Why Cold Fermentation Is Worth the Wait
Baking the dough the day you make it produces a decent pizza, but cold fermentation is what separates amateur from intentional. The cold slows fermentation, allowing organic acids to develop and giving you that subtle tang you associate with real artisan pizza. I've gotten my best results leaving dough in the fridge for 24–48 hours, and it's liberating because you control when you actually bake, not the other way around.
Stretch, Don't Roll
Using a rolling pin will deflate all the work your dough did during fermentation. Instead, let gravity and your fingertips do the work—gently stretch from the center outward, rotate the dough, and let it rest between stretches if it's being stubborn. This preserves those beautiful air pockets that make the crust light and chewy rather than dense and doughy.
- If your dough tears, pinch it back together—a small tear won't ruin anything, and sourdough is forgiving.
- A pizza peel dusted with semolina or cornmeal makes sliding the dough onto the hot stone effortless and actually fun.
- Let cold dough come to room temperature for about 30 minutes before stretching; it'll be much more cooperative.
Save to Pinterest This dough has taught me that good pizza isn't about fancy equipment or complicated techniques—it's about giving simple ingredients the time they deserve. Once you nail this, you'll stop thinking about delivery and start thinking about your next batch.
Recipe FAQs
- → Why use sourdough starter instead of commercial yeast?

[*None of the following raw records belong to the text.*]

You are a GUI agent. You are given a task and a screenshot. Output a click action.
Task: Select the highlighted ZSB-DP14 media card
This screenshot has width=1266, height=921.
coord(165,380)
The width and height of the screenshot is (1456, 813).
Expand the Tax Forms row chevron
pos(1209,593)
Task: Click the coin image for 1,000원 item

Sourdough starter provides natural fermentation, enhancing flavor complexity and improving dough texture with a chewy and crisp finish.
- → What is the purpose of autolyse in the dough preparation?

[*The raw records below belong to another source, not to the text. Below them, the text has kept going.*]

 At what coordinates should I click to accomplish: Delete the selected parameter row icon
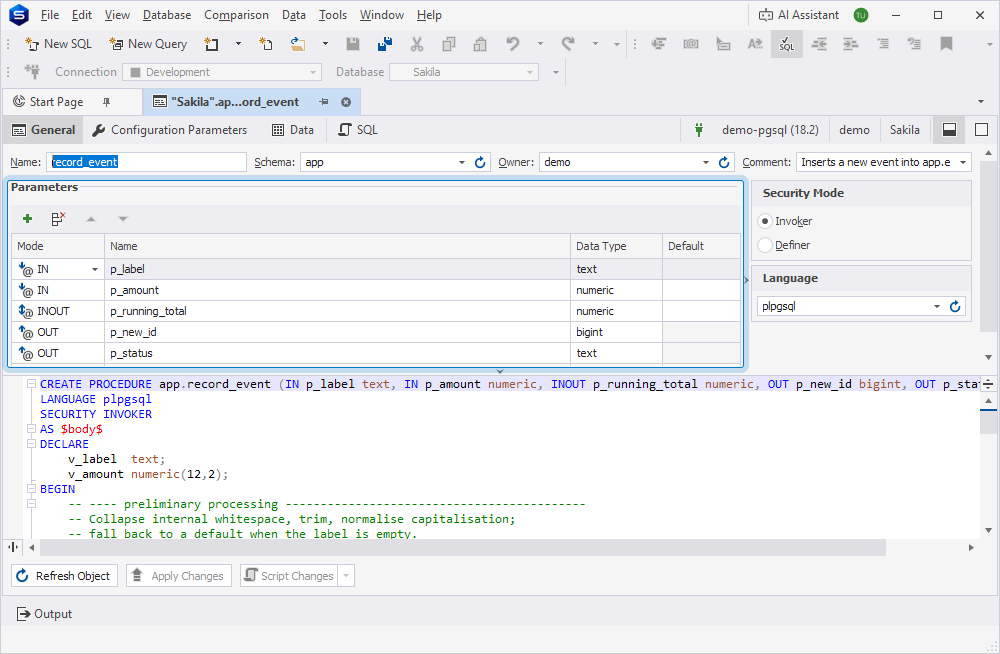point(59,219)
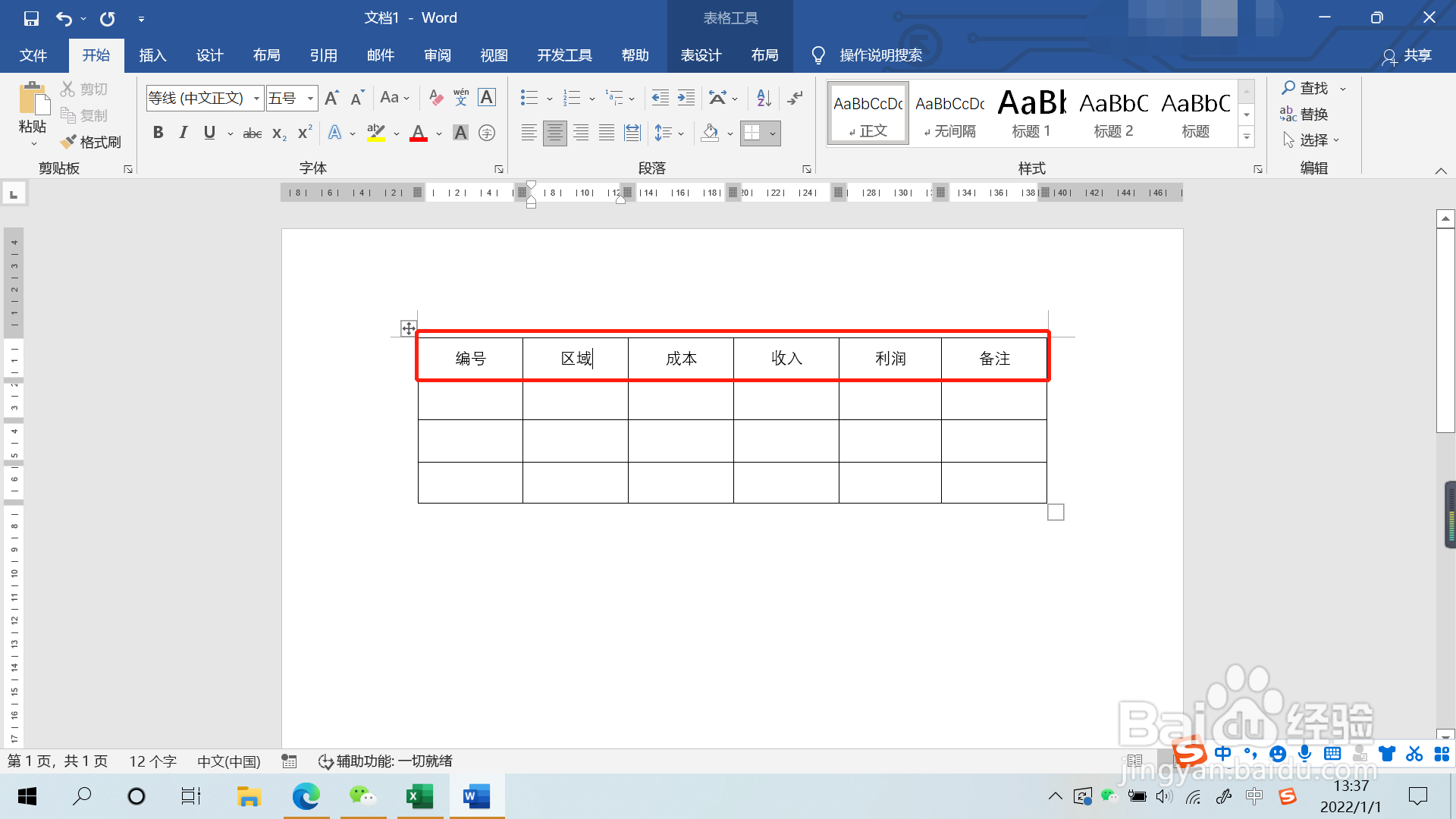The height and width of the screenshot is (819, 1456).
Task: Expand the styles gallery More arrow
Action: 1247,137
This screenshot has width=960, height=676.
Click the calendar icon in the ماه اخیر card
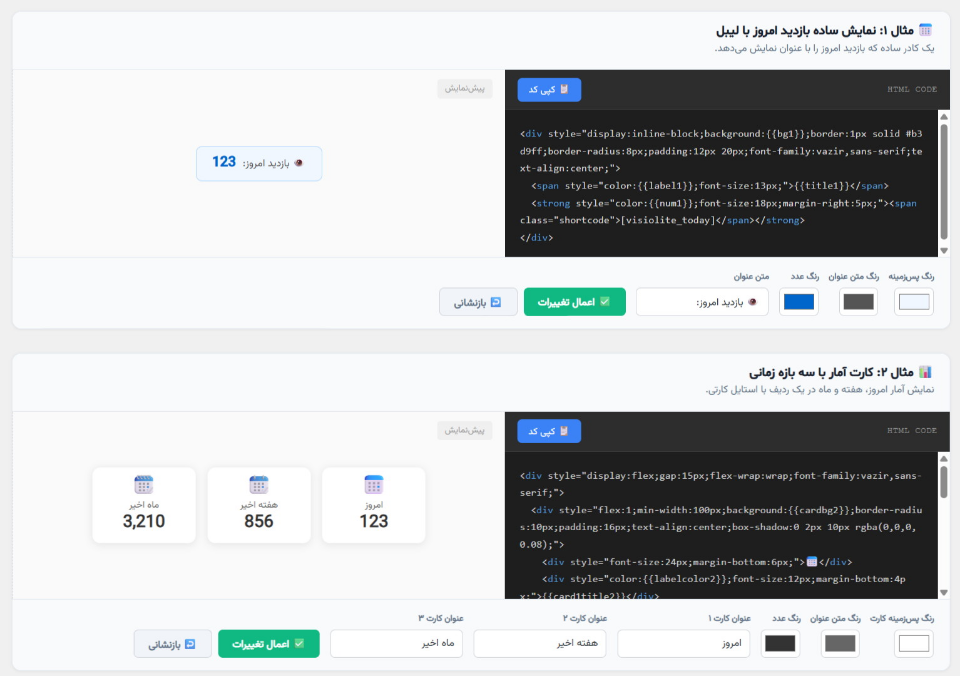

Autolyse hydrates the flour, allowing gluten to develop more easily, which improves dough elasticity and crumb structure.

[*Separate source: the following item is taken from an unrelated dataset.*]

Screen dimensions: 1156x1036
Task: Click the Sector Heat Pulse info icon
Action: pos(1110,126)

- → How does cold fermentation affect the dough?
Cold fermentation slows yeast activity, leading to deeper, more complex flavors and a better crust texture.
- → Can all-purpose flour substitute bread flour?
Yes, but all-purpose flour yields a slightly softer crust compared to bread flour's higher protein content for better chewiness.
- → What baking tools help achieve the best crust?
Using a pizza stone or steel preheated in a high-temperature oven ensures even heat transfer for a puffed, golden crust.
- → Is olive oil necessary in the dough?
Olive oil is optional; it tenderizes the dough and adds subtle richness but can be omitted without compromising structure.